▶ **WHAT NEEDS TO BE DONE**
Begin your copy at the line that holds "Task: Click the VirtualBox" and carry it through the final line of the data, writing out each line exactly and omitting pictures.

▶ **DATA TO PROCESS**

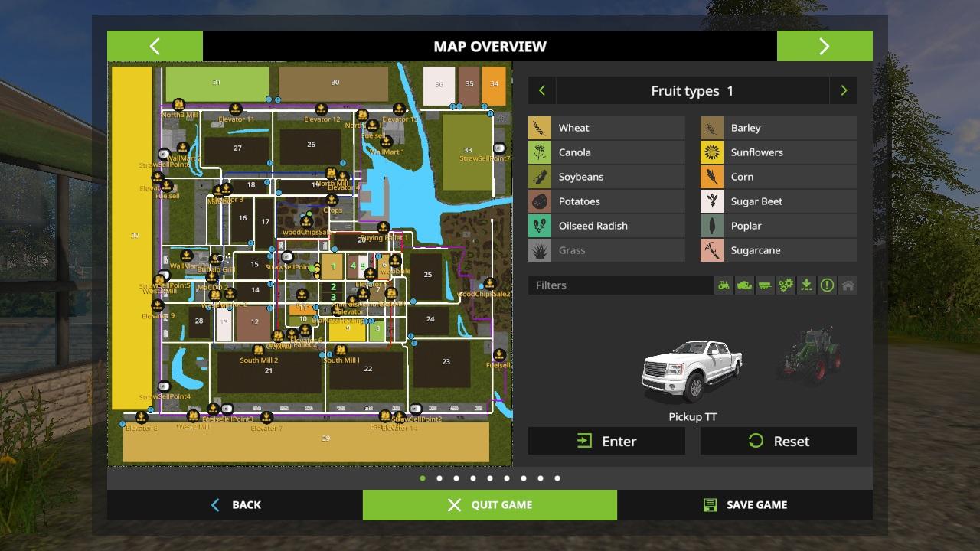The height and width of the screenshot is (551, 980).
Task: Click the greyed house filter icon
Action: [848, 285]
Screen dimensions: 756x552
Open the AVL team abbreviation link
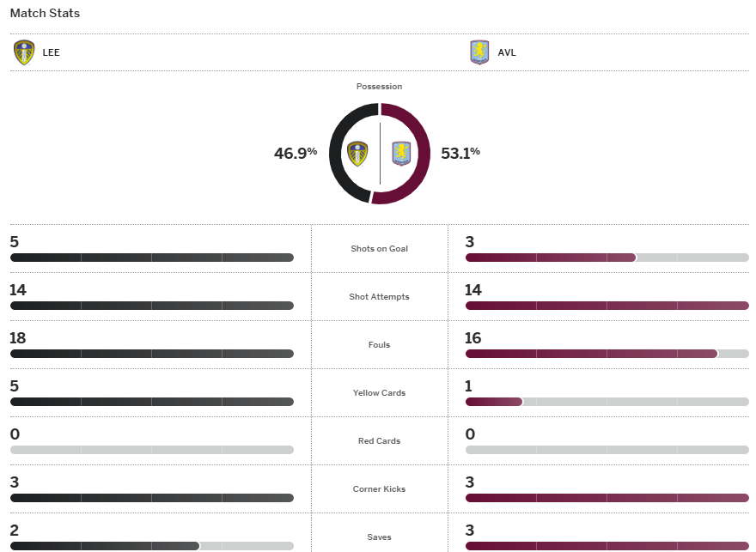click(507, 53)
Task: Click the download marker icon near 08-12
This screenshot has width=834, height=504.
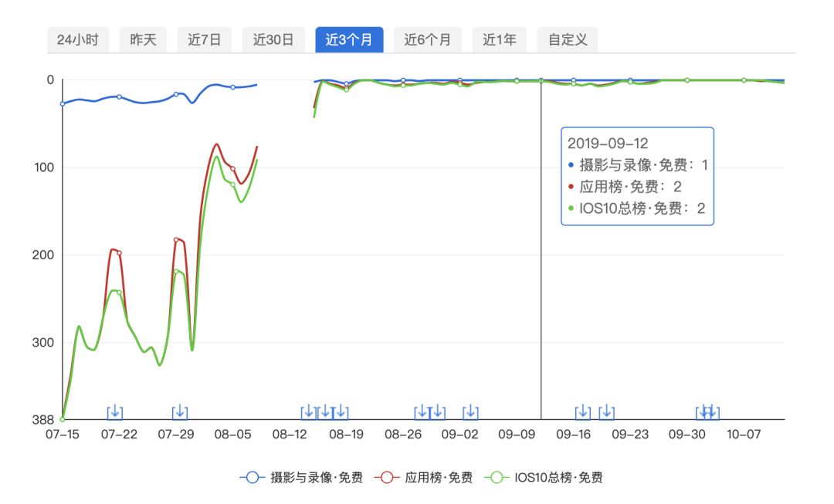Action: (x=307, y=412)
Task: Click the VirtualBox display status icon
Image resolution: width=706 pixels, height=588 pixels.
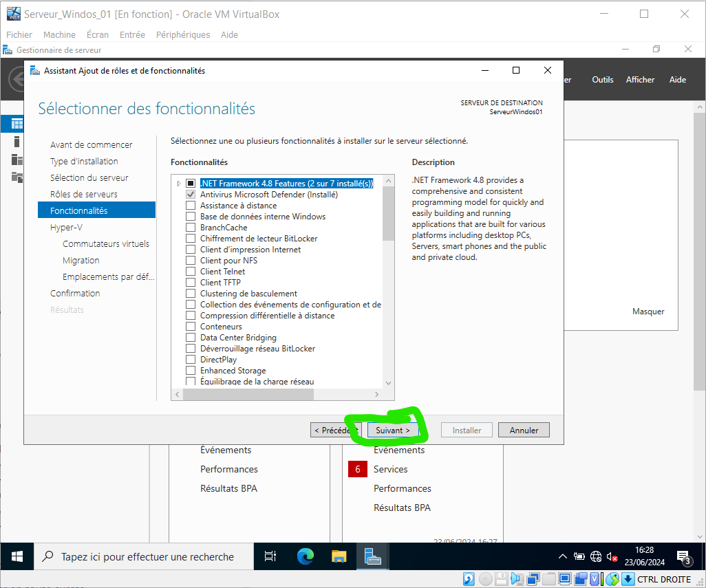Action: pos(564,579)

▶ **ANSWER BOX**
Task: Click the VirtualBox display status icon
Image resolution: width=706 pixels, height=588 pixels.
Action: pos(564,579)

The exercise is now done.